--- Start ---

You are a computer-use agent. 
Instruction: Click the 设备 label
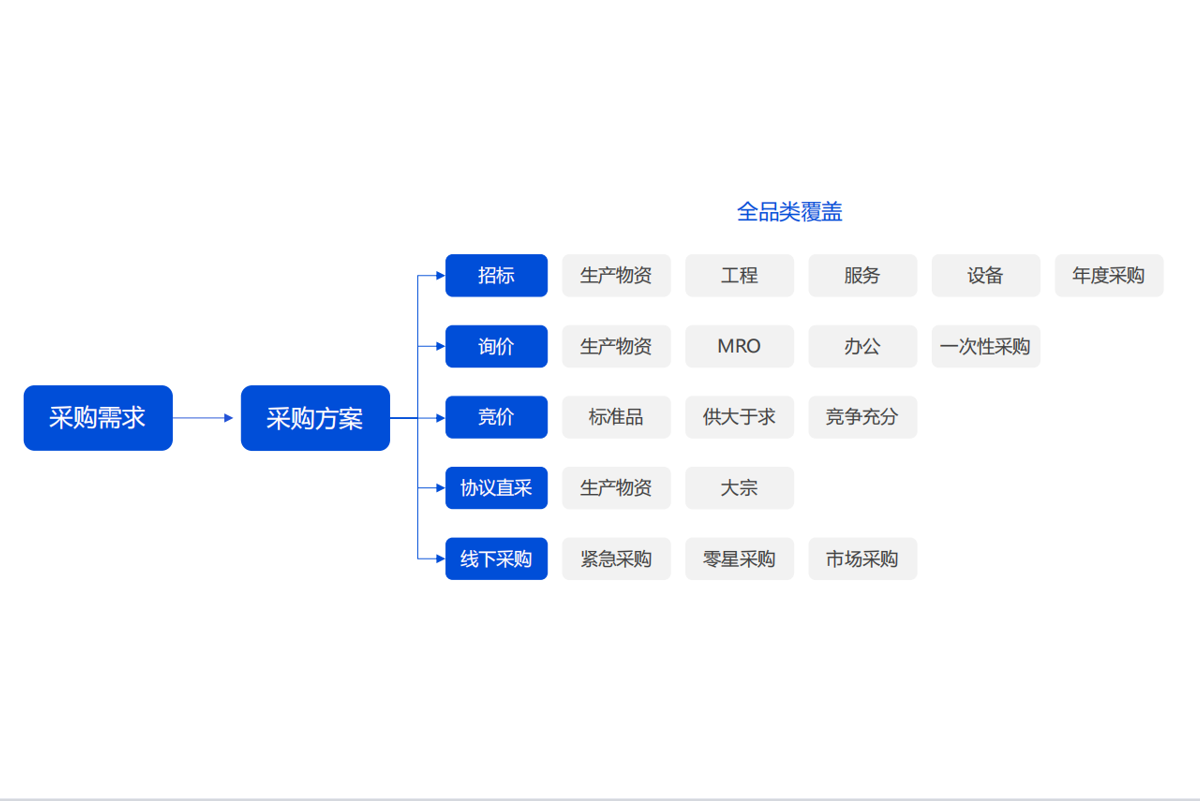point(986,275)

--- End ---
--- Start ---

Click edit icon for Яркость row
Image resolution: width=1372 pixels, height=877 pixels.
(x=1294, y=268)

--- End ---
--- Start ---

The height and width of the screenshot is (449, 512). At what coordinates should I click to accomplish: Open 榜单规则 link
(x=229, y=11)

--- End ---

** Exercise aim **
Write out the records word for word, starting at the line that contains "You are a computer-use agent." and ending at the line that contains "point(986,275)", with both of those lines included. Omit the picture from your answer.

** Exercise result **
You are a computer-use agent. 
Instruction: Click the 设备 label
point(986,275)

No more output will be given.